■ **Tâche courte A**: Recopiez intégralement la déclaration sur le harcèlement de manifestants pacifiques en Russie.

Russie. Le harcèlement de manifestants pacifiques doit cesser

Déclaration publique

Index AI : EUR 46/032/2010 - ÉFAI

10 septembre 2010

Amnesty International demande la libération immédiate de Lev Ponomarev, défenseur des droits humains actuellement en détention administrative. L’organisation considère Lev Ponomarev comme un prisonnier d’opinion, détenu uniquement pour avoir exercé pacifiquement son droit à la liberté de réunion et à la liberté d’expression. Amnesty International demande instamment aux autorités moscovites de respecter les normes internationales relatives aux droits humains et la Constitution russe, de mettre un terme aux restrictions illégales et discriminatoires au droit à la liberté de réunion pacifique et au harcèlement de défenseurs des droits humains et de personnes exprimant des opinions critiques. La pratique consistant à infliger des amendes et placer en détention administrative des manifestants pacifiques revient à réprimer l’exercice légitime de la liberté d’expression par des personnes exprimant des opinions critiques ; cette pratique doit cesser.

■ **Tâche courte B**: Présentez les lignes des relevés, sans les lignes vides, dans un tableau Markdown dont les colonnes sont « N° » pour le numéro de rangée et « Ligne » pour la ligne. Laissez les images de côté dans votre réponse.

(Relevés de localisation d'éléments à l'écran)
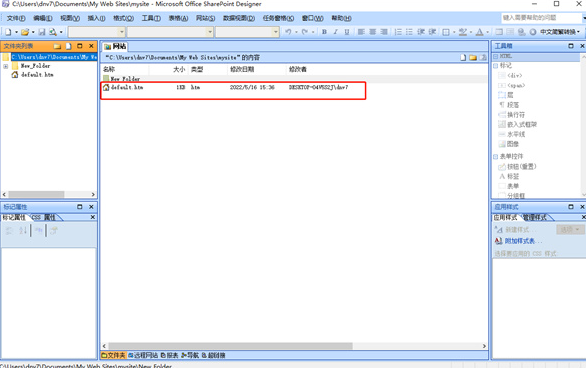The height and width of the screenshot is (368, 586).
Task: Click the new page icon in the 文件夹列表 header
Action: [x=68, y=46]
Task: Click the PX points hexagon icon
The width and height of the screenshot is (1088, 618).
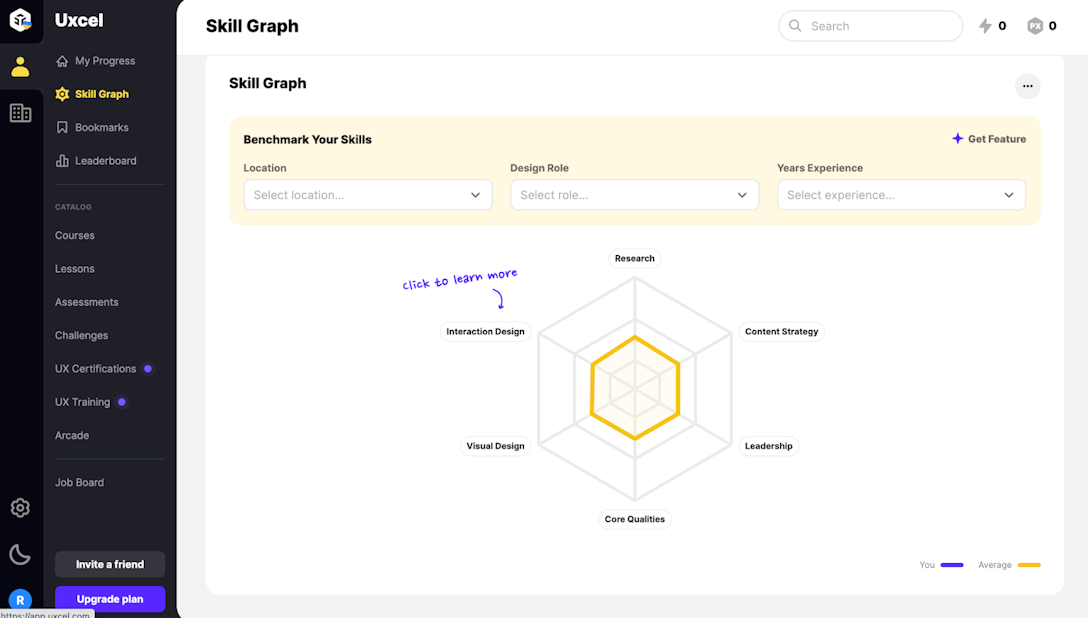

■ **Réponse rédigée A**:
Russie. Le harcèlement de manifestants pacifiques doit cesser

Déclaration publique

Index AI : EUR 46/032/2010 - ÉFAI

10 septembre 2010

Amnesty International demande la libération immédiate de Lev Ponomarev, défenseur des droits humains actuellement en détention administrative. L’organisation considère Lev Ponomarev comme un prisonnier d’opinion, détenu uniquement pour avoir exercé pacifiquement son droit à la liberté de réunion et à la liberté d’expression. Amnesty International demande instamment aux autorités moscovites de respecter les normes internationales relatives aux droits humains et la Constitution russe, de mettre un terme aux restrictions illégales et discriminatoires au droit à la liberté de réunion pacifique et au harcèlement de défenseurs des droits humains et de personnes exprimant des opinions critiques. La pratique consistant à infliger des amendes et placer en détention administrative des manifestants pacifiques revient à réprimer l’exercice légitime de la liberté d’expression par des personnes exprimant des opinions critiques ; cette pratique doit cesser.

■ **Réponse rédigée B**:
| N° | Ligne |
|---|---|
| 1 | The height and width of the screenshot is (368, 586). |
| 2 | Task: Click the new page icon in the 文件夹列表 header |
| 3 | Action: [x=68, y=46] |
| 4 | Task: Click the PX points hexagon icon |
| 5 | The width and height of the screenshot is (1088, 618). |